家事の腕前は他のメイドや使用人と比べて頭一つ抜け出ていて、エリート学校に通ったような豊富な知識と柔軟な思考をもっていた。

見た目の美しさと愛想の良さも相まって、彼女はすぐに周囲に溶け込んだ。
彼女の屈託のない笑顔を見ていると、はじめに覚えた嫌な予感は、もしかしたら私の勘違いではないのかと思ってしまう。

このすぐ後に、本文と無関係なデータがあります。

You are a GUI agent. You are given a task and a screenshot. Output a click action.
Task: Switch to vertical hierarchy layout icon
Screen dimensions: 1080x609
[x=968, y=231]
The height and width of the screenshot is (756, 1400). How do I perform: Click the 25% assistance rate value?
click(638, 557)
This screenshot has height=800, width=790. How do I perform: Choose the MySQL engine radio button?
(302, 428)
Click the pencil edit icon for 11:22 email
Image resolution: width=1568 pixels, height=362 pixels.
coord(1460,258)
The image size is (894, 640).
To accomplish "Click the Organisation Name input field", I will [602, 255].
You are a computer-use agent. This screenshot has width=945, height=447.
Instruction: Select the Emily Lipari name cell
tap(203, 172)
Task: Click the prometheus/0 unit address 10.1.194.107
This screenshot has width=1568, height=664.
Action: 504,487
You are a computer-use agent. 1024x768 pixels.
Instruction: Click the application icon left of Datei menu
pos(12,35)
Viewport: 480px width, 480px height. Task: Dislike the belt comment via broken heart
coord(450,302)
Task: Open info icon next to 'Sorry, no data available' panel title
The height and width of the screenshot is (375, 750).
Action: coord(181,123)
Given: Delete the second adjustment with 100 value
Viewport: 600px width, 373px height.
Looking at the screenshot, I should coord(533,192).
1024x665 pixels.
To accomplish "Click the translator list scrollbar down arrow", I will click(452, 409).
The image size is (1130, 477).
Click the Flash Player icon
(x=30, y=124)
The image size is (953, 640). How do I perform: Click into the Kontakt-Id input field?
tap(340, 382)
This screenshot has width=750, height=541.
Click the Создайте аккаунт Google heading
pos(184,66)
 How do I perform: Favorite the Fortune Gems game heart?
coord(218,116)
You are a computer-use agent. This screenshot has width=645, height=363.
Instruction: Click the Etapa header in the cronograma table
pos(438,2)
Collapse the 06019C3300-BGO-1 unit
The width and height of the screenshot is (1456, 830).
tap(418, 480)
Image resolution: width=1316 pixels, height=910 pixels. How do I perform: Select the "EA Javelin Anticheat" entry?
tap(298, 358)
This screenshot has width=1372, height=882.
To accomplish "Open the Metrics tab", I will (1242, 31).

エドワードが遠征に出かけて既に三週間が経過していた。
約束の二週間を過ぎても帰ってこない彼のことが心配で、毎日気が気じゃない。
彼の帰りを待つように、自室の窓から城の門のところを見ていると、背後に足音がした。

「ベル様。大丈夫ですか?」

「ロゼ……」

ロゼは私の隣に立つと、心配するように眉をさげる。

「エドワード様……全然帰ってこないわね」

「はい。しかし多くの兵士を護衛に連れていっていましたし、エドワード様の腕前なら何かあっても大丈夫だと思いますよ」

「そうだといいけれど……」

エドワードと結婚する以前からこうなることは分かっていたはずなのに。
少し家を空けただけでこんなに悲しくなってしまうなんて。

「大丈夫ですよ」

ロゼが私を気遣うように明るい声で言った。

「エドワード様はきっとすぐに帰ってきます。ベル様のような素敵な女性が帰りを待っているのですから」

「ロゼ……」

きっと私は勘違いをしていたのだ。
彼女は純粋に心の底から私を心配して、幸せを願ってくれている。
彼女に少しでも警戒心を抱いてしまった自分が恥ずかしく思えてくる。
苦笑を返すと、ロゼが「そういえば」と言葉を続ける。

「エドワード様の好物はありますか? お好きな食べ物やお好きな本など」

「そうね……パンプキンパイが好きなのよ。本は全然読まないわね。勉強っぽくて嫌いみたい」

「ふーん、そうなんですね」

「どうして?」

ロゼは少しだけ頬を赤らめると、そっぽを向いて言う。

「その……お二人のことをもっと知りたいと思ったんです。迷惑……でしたか?」

「ううん。全然」

エドワードが帰ってこない悲しみは既に心の中から消え失せていた。
今はこの少女のように純粋なロゼといられるのが、何よりも幸せに感じられる。

「でもそれなら私のことも、もっと知ってほしいな」

「もちろんです! ベル様のこともたくさん知りたいです!」

「ありがとうロゼ」

その日からロゼは私とエドワードのことを知りたがるようになった。